----- TRECHO DO DOCUMENTO
A baixa no Rio Paraguai contribuiu para na seca nas regiões e, consequentemente, no avanço das chamas pela mata. Conforme o diretor-presidente da organização não governamental Ecoa, André Luiz Siqueira, desde o ano passado o monitoramento vinha registrando situação atípica na umidade do ar, chuva e aumento da temperatura na região. Ou seja, situação de incêndio no Pantanal foram consequência direta do clima de 2019.
“Este ano, o Rio Paraguai chegou perto do seu nível regular, junto com seus afluentes, como o Rio Miranda. A represa tem uma vazão mais lenta, e tem uma influência grande na inundação de milhares de hectares pelo Pantanal. As cheias regulares extraordinárias tinham regulagem desde 1974, o que não aconteceu em 2019 e 2020. Tivemos um período atípico, sem chuva perdurada até dezembro, tanto que as queimas foram mais severas”, explica.
Estado chegou a decretar situação de emergência e a proibição de queimadas controladas até o fim do mês de novembro.
Recuperação de anos
Institutos e Ongs iniciaram planos de recuperação nas regiões atingidas, o maior refúgio mundial das araras azuis, na reserva São Francisco do Perigara, já está passando pelo processo de mitigação. A bióloga e presidente do Instituto Arara Azul, Neiva Guedes, conta que já foram instalados ninhos nos locais afetados e que continuam sendo oferecidos cachos de bocaiúva para as aves.
----------
----- INFORMAÇÕES EXIBIDAS
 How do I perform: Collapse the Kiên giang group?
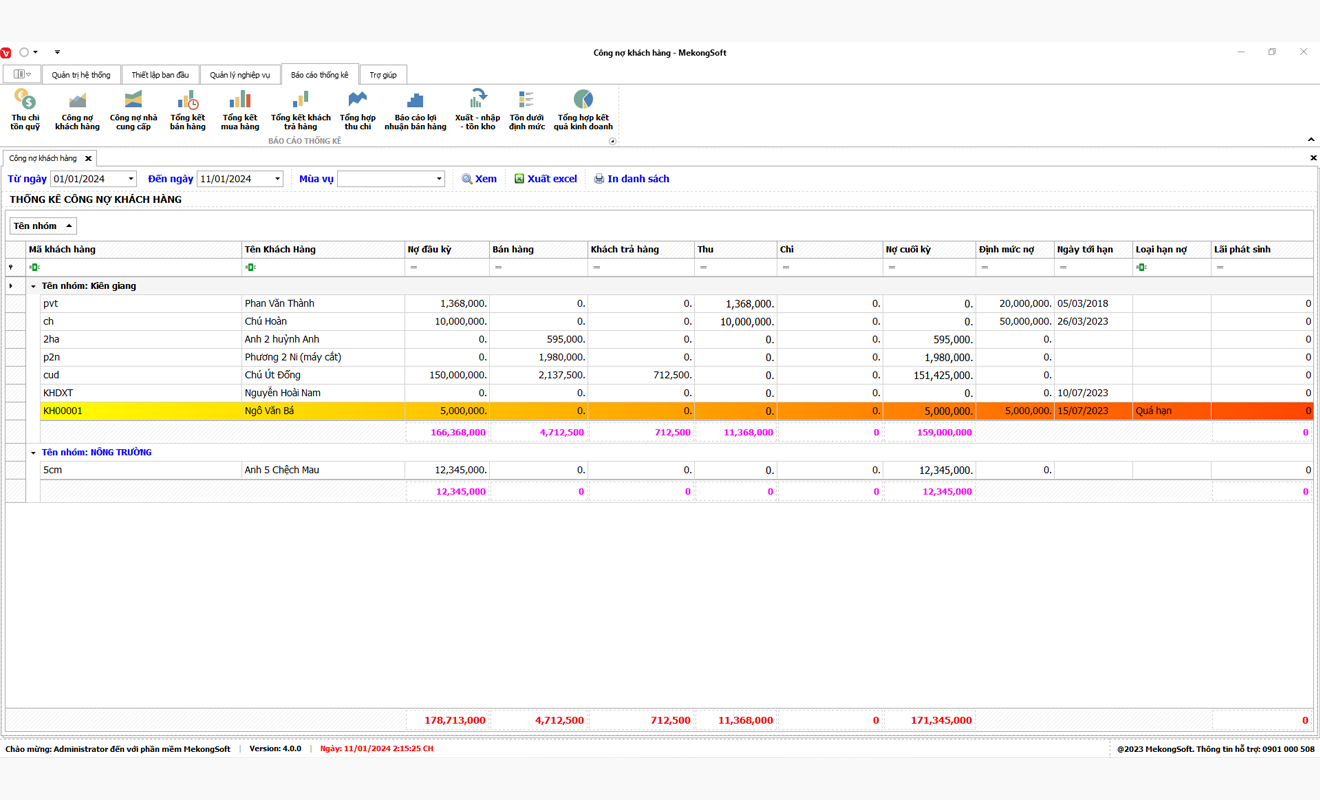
----------
INSTRUÇÕES DE TRABALHO
Transcreva do texto sobre os incêndios no Pantanal tudo o que vai de "Estado chegou a" até "para as aves.". Não é preciso consultar os dados.

SOLUÇÃO DO PROBLEMA
Estado chegou a decretar situação de emergência e a proibição de queimadas controladas até o fim do mês de novembro.
Recuperação de anos
Institutos e Ongs iniciaram planos de recuperação nas regiões atingidas, o maior refúgio mundial das araras azuis, na reserva São Francisco do Perigara, já está passando pelo processo de mitigação. A bióloga e presidente do Instituto Arara Azul, Neiva Guedes, conta que já foram instalados ninhos nos locais afetados e que continuam sendo oferecidos cachos de bocaiúva para as aves.